Scientists describe the “size” of an object in two ways: mass and volume. Volume is how much space an object takes up; mass is how much molecular “stuff” it contains. Density is the ratio of mass to volume.

Project #1: Measuring Mass, Volume, and Density

These 6th grade science fair projects will teach you how to measure and calculate mass, volume, and density, which will be a crucial skill for Experiment 2.


  • 10 toys, fruits, silverware, or other small objects that you don’t mind getting wet
  • 4-cup measuring cup
  • Postal scale or small balance scale


1. Make a data chart with rows for each of your 10 objects and columns for mass, volume, and density

2. Fill the measuring cup up to the 2-cup mark

3. Weigh each object on the scale. Make sure your measurements are in grams for full scientific accuracy. If your scale does not measure in grams, use a conversion chart.

4. Drop each object in the water and make sure it is fully submerged. See how much the water level goes up.

5. Subtract 2 (the initial volume of water) from the new water level to get the volume of the object. Can you see why we measure volume in this way? If your measurement is in cups or liters, convert it to cubic centimeters using a conversion chart.

6. You should now have mass and volume measurements for each of your 10 objects. To calculate density, simply divide the mass by the volume. Write this number down on your data sheet with the unit “grams per cubic centimeter” or “g/c3”

*TIP: This makes especially impressive 6th grade science fair projects if you can come up with a hypothesis beforehand about which toys or objects will be the most dense. Think about what density means, and make an educated guess.


Project #1: How Much Liquid is in an Orange?

You know how juicy a tasty orange can be, but just how much juice is actually in one of those oranges? In thee 6th grade science fair projects, we will figure out roughly the ratio of juice to pulp in an orange by both mass and volume.


  • 5 oranges, any size
  • strainer
  • postal scale
  • 4-cup measuring cup
  • spare bowl
  • Hand towel
  • soup spoon or mechanical juicer (optional)


1. Come up with your hypothesis – what percentage of the orange is made of liquid, and how much is solid?

2. Weigh your measuring cup on the postal scale. Make sure all of your measurements are in grams.

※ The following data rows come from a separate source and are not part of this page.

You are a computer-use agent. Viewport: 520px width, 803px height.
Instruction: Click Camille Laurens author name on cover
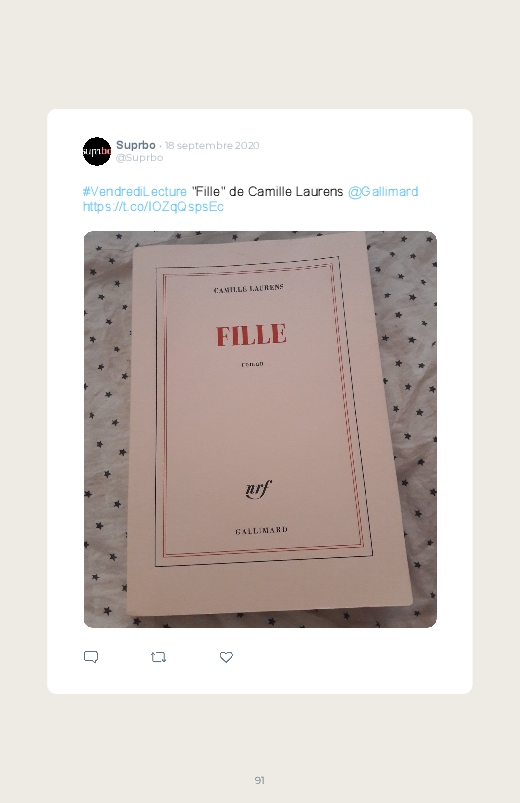248,289
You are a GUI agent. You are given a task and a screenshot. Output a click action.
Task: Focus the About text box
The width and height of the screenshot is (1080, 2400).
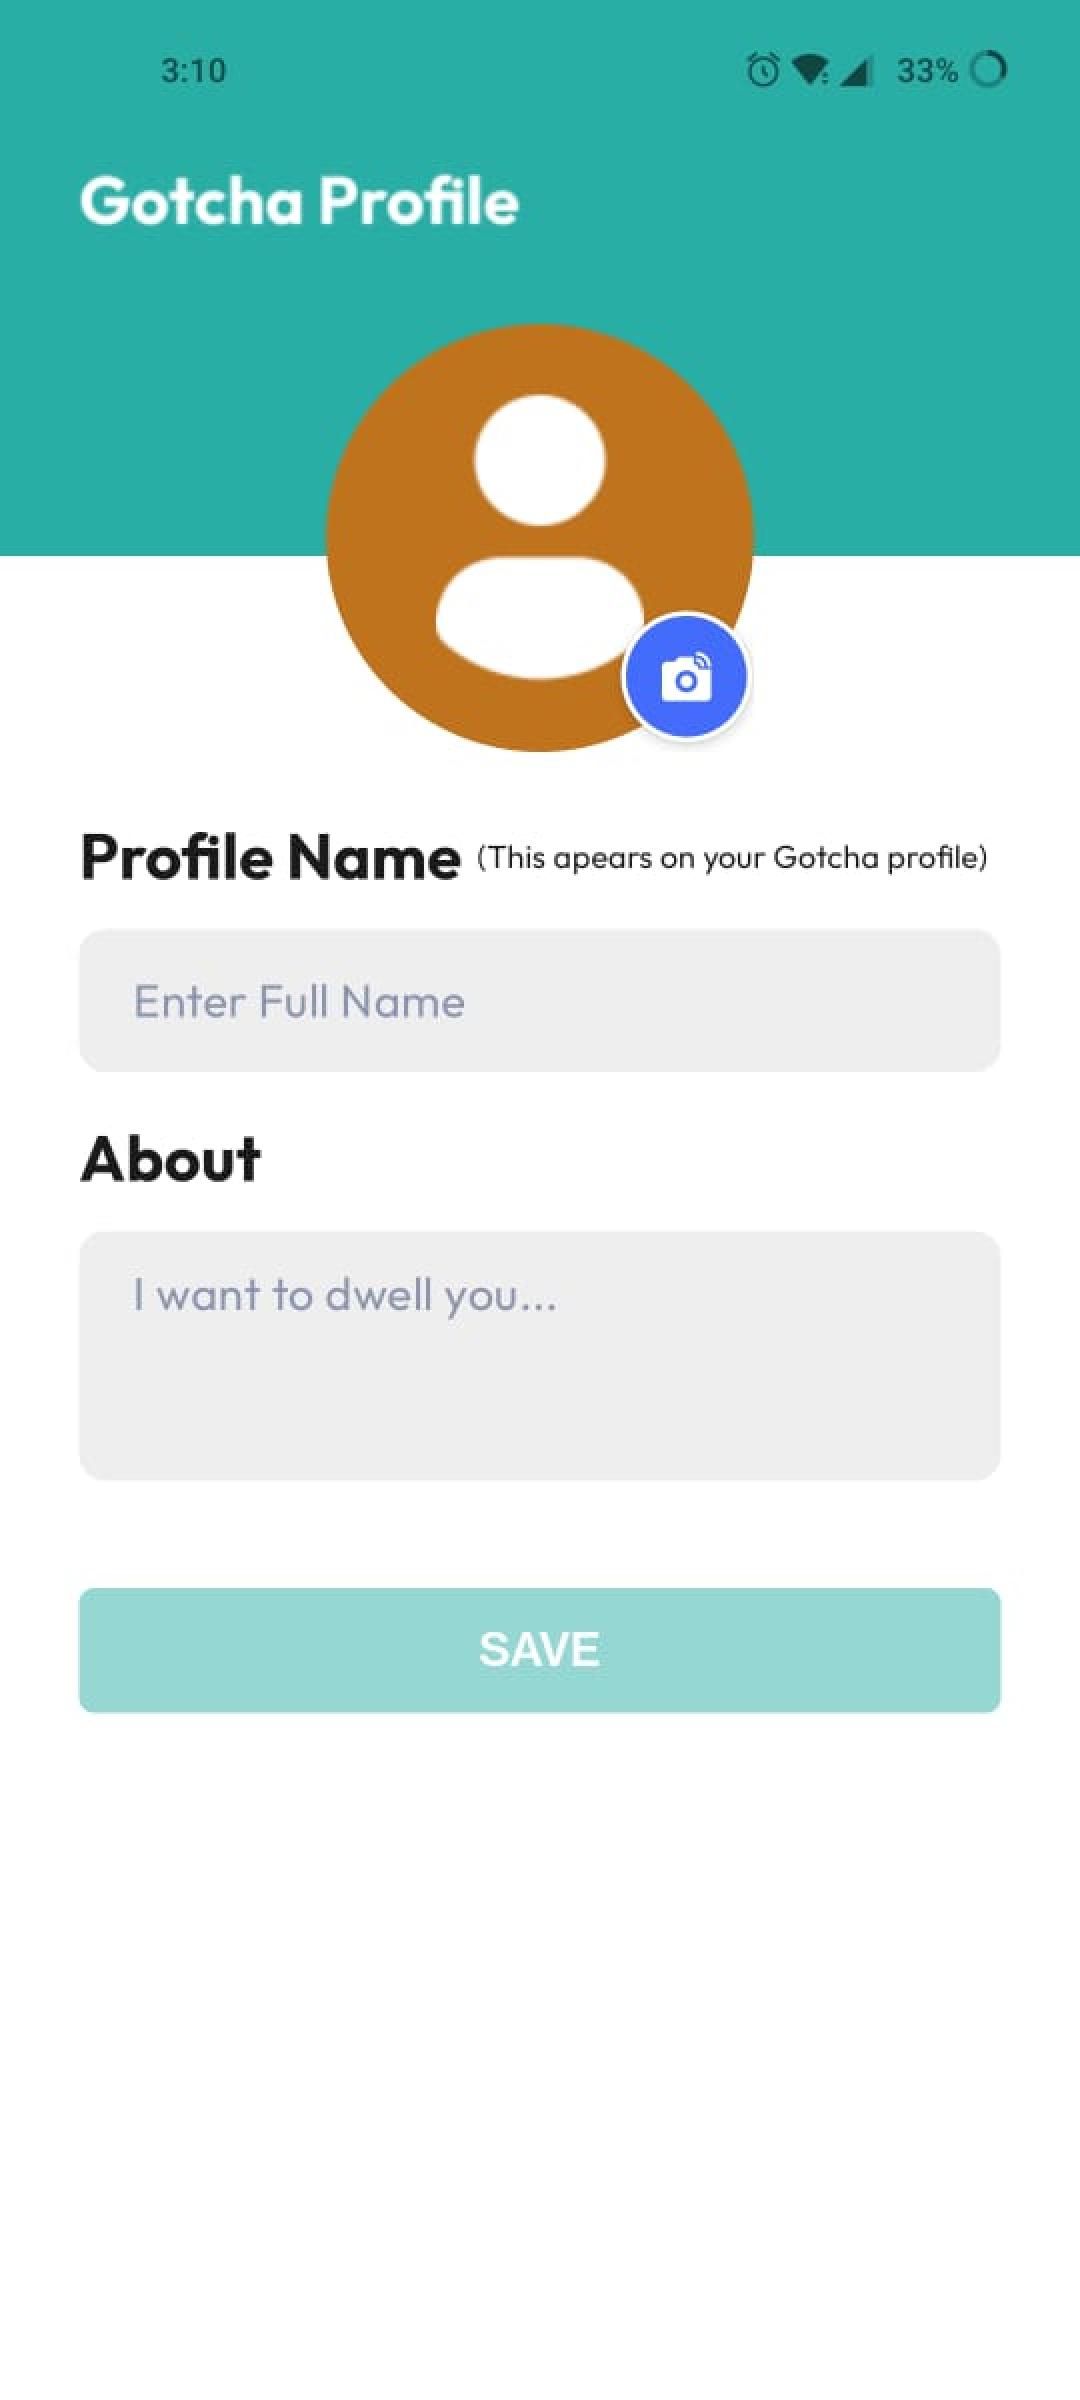coord(540,1356)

3. Label the oranges 1-5 and prepare a data chart to write down information about each orange

4. Measure the oranges’ mass and volume, just as we learned in Experiment 1

5. Cut one orange in half and, using your spoon or mechanical juicer if you have one, squeeze it out into the bowl. Try to get ALL the liquid out, or as much as you can. Make sure that any liquid that comes out of the orange makes it into the bowl.

6. Pour the juice out of the bowl, through the strainer and into the measuring cup. Take whatever pulp was strained out and put it back into the empty orange skins.

7. Write down the volume of liquid in the measuring cup. This is the “liquid volume” of your orange

8. Place the measuring cup on the scale and subtract the weight of the cup itself to get the “liquid mass” of the orange.

9. Calculate the relation between liquid mass and full mass as a percentage. Do the same for the relation between liquid volume and full volume.

10. Repeat for all 5 oranges. Plot your results on a graph. These 6th grade science fair projects are even better if you calculate the average percentage for all volumes. Was your hypothesis confirmed?

*Study Question: which part of an orange is more dense, the liquid or the solid parts?